Task goal. Search the data for the string "point" and copy each line where it turns up.

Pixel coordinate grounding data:
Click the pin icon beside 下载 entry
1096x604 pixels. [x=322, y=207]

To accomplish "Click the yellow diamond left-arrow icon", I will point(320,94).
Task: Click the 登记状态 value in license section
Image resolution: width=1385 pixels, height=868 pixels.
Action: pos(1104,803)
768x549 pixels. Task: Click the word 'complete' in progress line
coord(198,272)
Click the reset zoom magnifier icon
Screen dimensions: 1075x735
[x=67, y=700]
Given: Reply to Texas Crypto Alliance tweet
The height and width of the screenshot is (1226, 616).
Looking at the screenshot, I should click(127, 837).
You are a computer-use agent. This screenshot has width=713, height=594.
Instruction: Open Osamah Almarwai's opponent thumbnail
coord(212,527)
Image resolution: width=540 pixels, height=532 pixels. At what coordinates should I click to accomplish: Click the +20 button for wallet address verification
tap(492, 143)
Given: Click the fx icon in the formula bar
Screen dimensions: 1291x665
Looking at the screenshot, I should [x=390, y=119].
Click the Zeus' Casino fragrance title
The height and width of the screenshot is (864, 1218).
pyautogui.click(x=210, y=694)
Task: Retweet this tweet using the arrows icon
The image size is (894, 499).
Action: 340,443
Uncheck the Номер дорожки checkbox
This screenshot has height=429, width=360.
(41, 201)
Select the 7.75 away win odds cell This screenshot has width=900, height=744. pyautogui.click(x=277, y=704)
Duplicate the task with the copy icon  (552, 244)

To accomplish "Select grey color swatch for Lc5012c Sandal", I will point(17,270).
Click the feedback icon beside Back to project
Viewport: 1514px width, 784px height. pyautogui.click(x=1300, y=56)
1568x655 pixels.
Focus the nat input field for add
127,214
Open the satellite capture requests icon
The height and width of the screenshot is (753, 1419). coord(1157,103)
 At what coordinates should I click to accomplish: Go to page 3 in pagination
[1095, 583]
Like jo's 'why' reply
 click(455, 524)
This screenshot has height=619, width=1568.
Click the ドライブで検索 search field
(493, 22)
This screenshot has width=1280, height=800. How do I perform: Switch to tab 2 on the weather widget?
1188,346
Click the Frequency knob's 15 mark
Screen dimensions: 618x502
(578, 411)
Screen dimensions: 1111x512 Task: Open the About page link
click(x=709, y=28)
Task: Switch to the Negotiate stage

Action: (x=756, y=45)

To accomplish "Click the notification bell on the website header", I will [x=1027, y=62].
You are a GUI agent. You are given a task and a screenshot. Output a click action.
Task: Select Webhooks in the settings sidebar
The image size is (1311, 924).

Answer box.
To accomplish "Click the yellow diamond left-arrow icon", I will point(320,94).
To accomplish "Select grey color swatch for Lc5012c Sandal", I will point(17,270).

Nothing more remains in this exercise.